Agile is not a new word to the world of Information Technology. Automation has been said to be one of the key practices to making an Agile project possible. This in many ways may be considered true. I have been going through some good established practices of Agile, where most have been based on some basic level of automation, which helped in making a success of the project. I have penned down some thoughts on what it means to have test automation along with Agile practices.
There are many schools of thought which have gone into the agile way of doing a project and managing the various components that finally lead to the delivery of the project. When we consider Agile and its various derivatives, we come to realize that each Organization has their own way of dealing with the complexities that come with it. There is mention of starting with a session to discuss and elaborate on what the scope of the project is and how it can be broken into smaller pieces which then become the initial requirements. These can then be distributed to the team and made into story cards, attached with t-shirt sizes and put up on the scrum board to be picked up in batches by the team and worked on. In this fashion, a project progresses with the minimal of friction and gets completed within the estimates provided by the t-shirt sizes. Most of the time this might not be entirely true, but this is how some Organizations perceive Agile and practice it; in the process giving negligent time for the automation, as manual tests take up the majority of time to complete.
When we talk of automation in Agile, it not only consists of the testing component, but an overall ‘continuous integration’ component. From the check-ins, build, unit tests, defect handling, integration & system tests to the final deployment on the ‘test’ server for doing the User Acceptance Testing (UAT). Agile shops majorly miss out on this flow which should be the first thing to be completed for a Project to perform smoothly through its life-cycle. There are a multitude of tools available for making these tasks simpler and more robust, to name just a few which I have used – Jenkins/AntHill, Maven/MSBuild/make/Ant, SVN/Git, JIRA/FishEye, Crucible, TOSCA/QTP/pCloudy.com/Selenium.

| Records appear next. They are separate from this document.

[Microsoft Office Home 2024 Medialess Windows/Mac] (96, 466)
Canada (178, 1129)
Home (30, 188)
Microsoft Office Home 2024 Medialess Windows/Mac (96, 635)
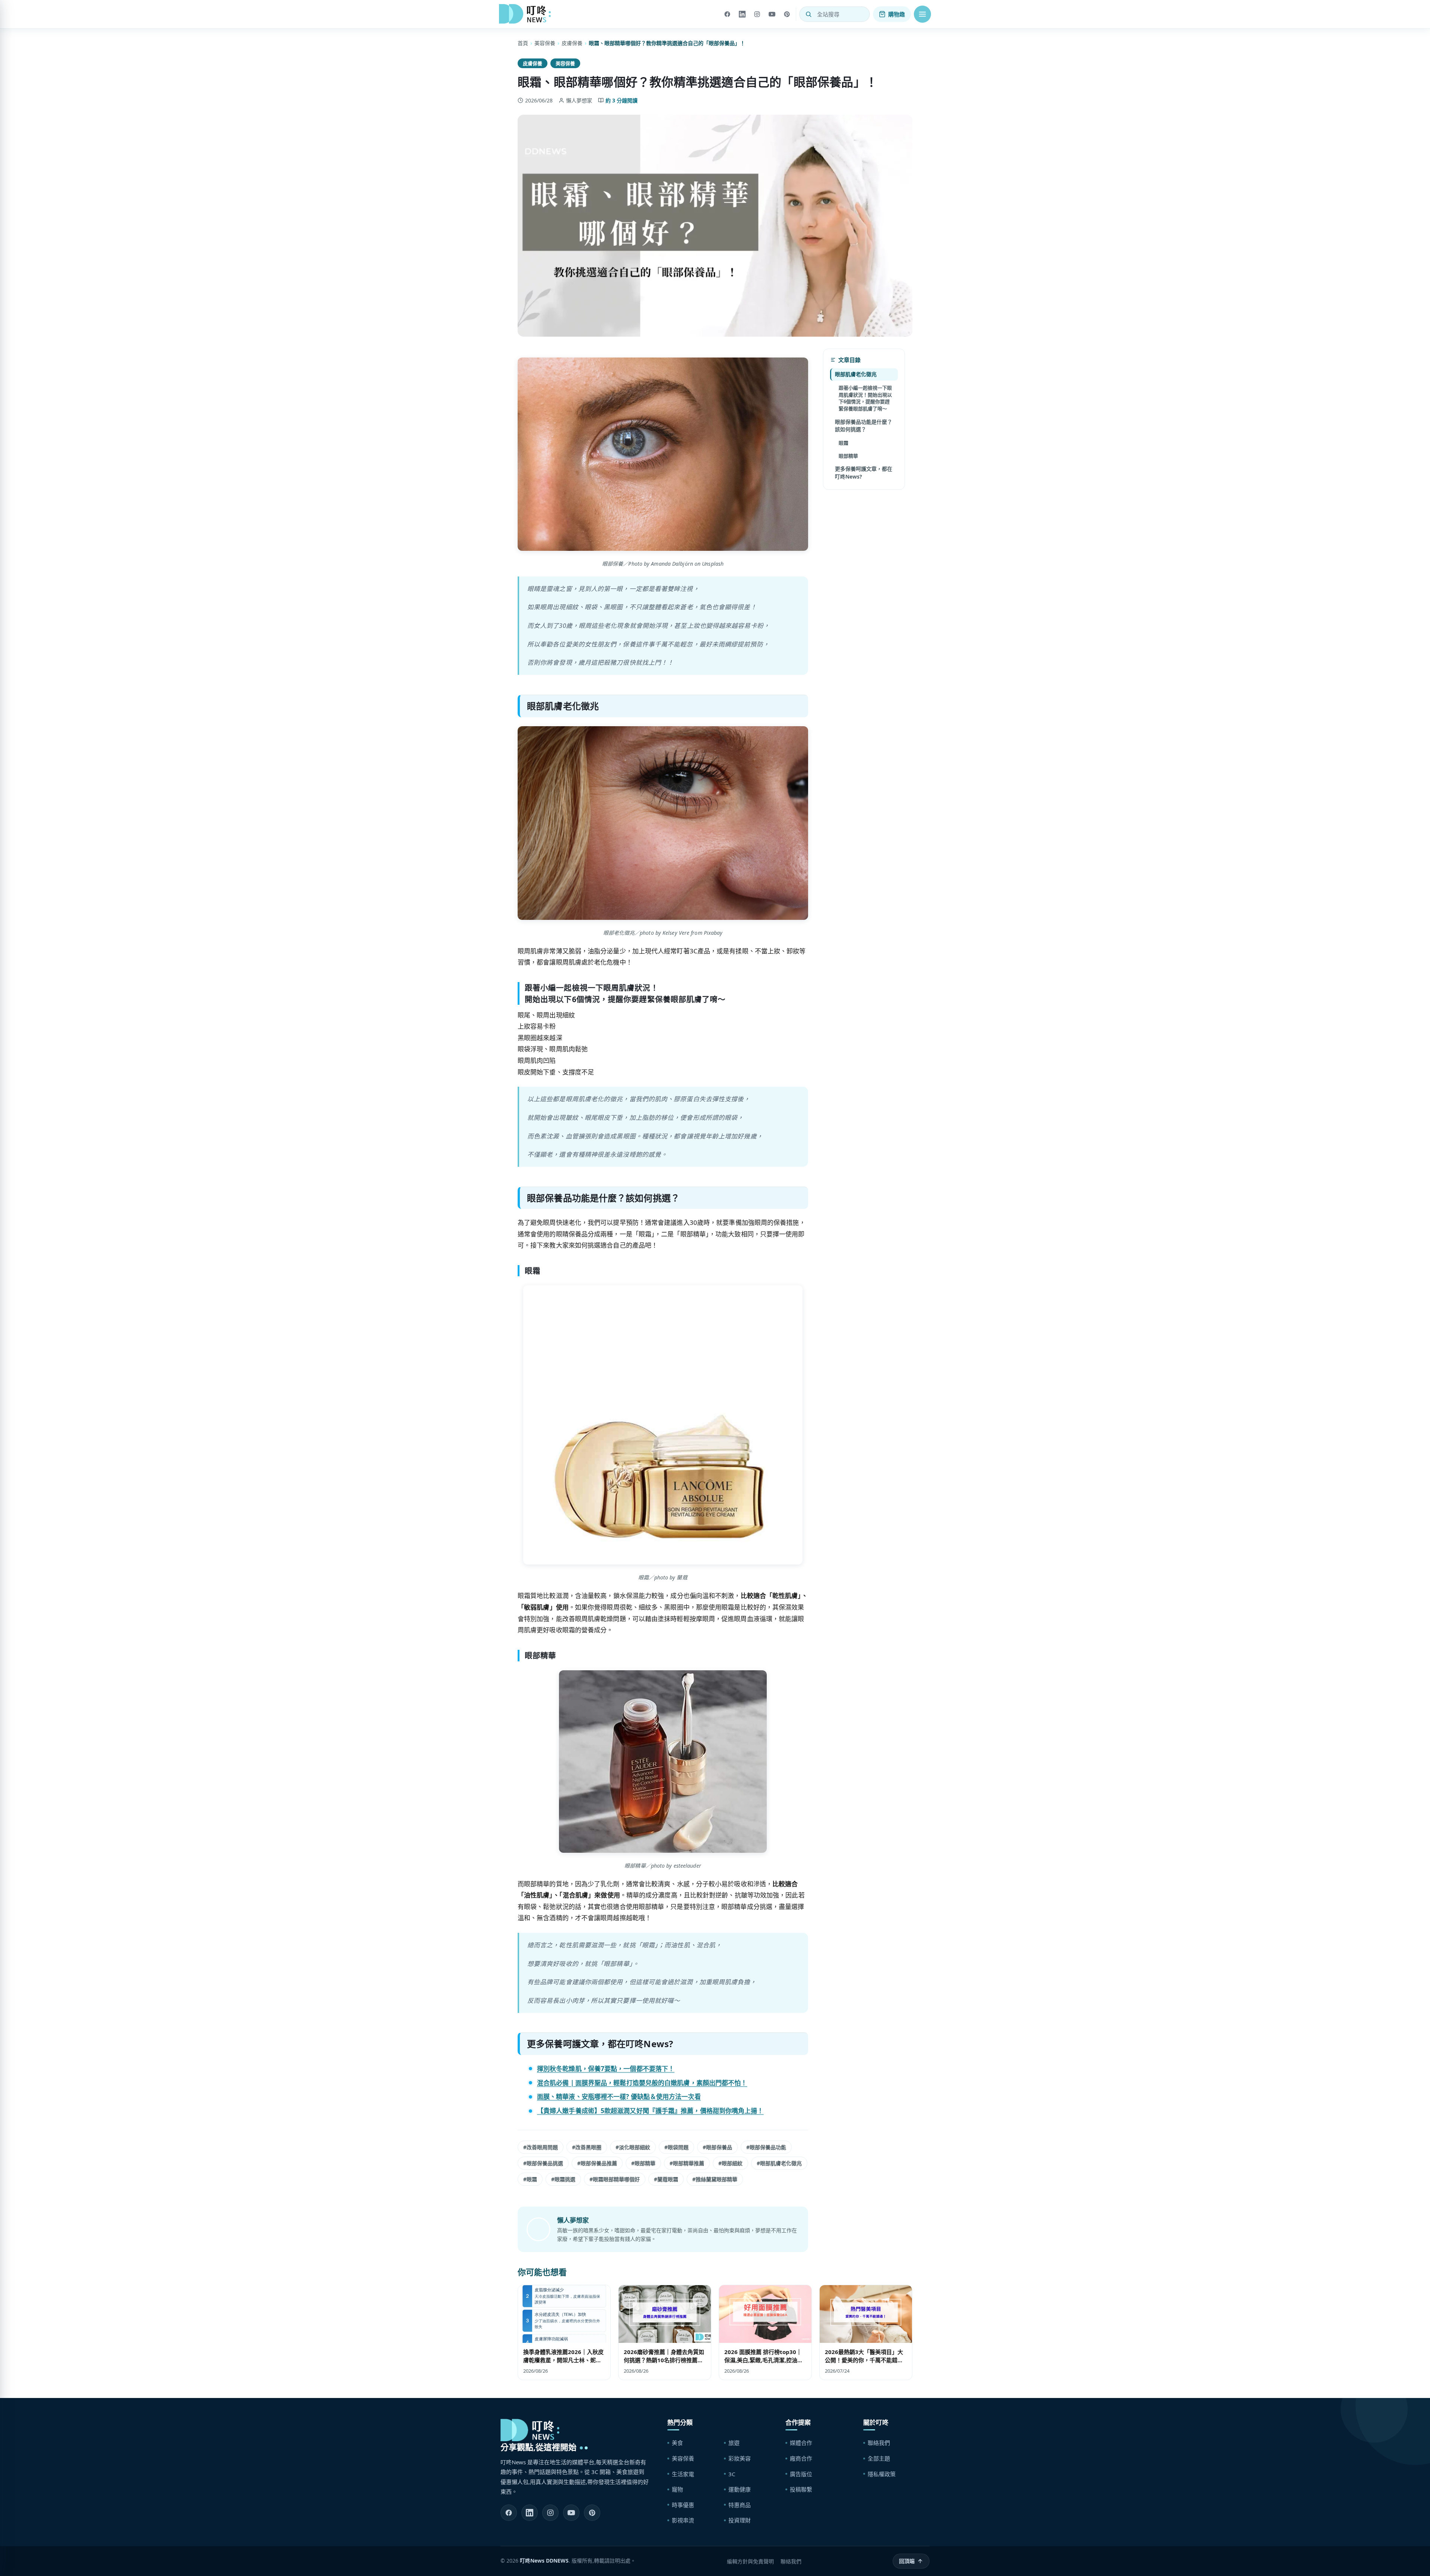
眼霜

In the path to Agile, we forget that we need to do the planning for automating our complete build-deploy process also and that includes the crucial part for integration & system tests. A thoughtful planning would be to make the initial framework using stubs for the interfaces and when these get built, replace them with the real thing. Often what I see is the perception that automation should be started when a clear and stable build is provided; yes, in a way this might be true, but not for Agile, where you really need to be agile and think on your feet. Start by implementing a strategy, wherein you have stubs ready and a CI platform available to make sure that testing can be done without code. This was the first lesson I was taught, we were to create test cases based on the ‘pseudo-algorithm’ and the interfaces that we have written. The tests need to be developed in a way that all fail initially and as and when the code is delivered they start to pass according to the requirements provided.
If you have done this then you have taken that crucial step towards Agile automation, that will take you a long way in making the project a success for you and your Team.